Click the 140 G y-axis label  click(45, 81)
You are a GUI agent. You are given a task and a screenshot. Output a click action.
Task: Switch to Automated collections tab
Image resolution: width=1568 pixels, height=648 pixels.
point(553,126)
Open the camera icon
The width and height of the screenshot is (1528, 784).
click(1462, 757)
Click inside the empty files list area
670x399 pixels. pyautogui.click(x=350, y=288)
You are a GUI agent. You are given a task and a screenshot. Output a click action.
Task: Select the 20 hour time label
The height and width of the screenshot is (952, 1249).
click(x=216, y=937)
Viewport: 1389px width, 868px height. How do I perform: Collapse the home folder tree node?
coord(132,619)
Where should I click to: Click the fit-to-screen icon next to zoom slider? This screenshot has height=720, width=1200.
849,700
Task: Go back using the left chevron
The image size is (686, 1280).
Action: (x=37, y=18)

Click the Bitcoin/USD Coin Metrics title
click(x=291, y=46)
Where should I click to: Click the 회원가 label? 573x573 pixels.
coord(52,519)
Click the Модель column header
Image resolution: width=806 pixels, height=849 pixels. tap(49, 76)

To do
Please write the lines of the listing above as a JSON list of strings, one string per line, beginning at the line that contains "Where should I click to: Click the fit-to-screen" and continuing through the last line of the listing. Leave out blank lines.

Task response
[
  "Where should I click to: Click the fit-to-screen icon next to zoom slider? This screenshot has height=720, width=1200.",
  "849,700",
  "Task: Go back using the left chevron",
  "The image size is (686, 1280).",
  "Action: (x=37, y=18)",
  "Click the Bitcoin/USD Coin Metrics title",
  "click(x=291, y=46)",
  "Where should I click to: Click the 회원가 label? 573x573 pixels.",
  "coord(52,519)",
  "Click the Модель column header",
  "Image resolution: width=806 pixels, height=849 pixels. tap(49, 76)"
]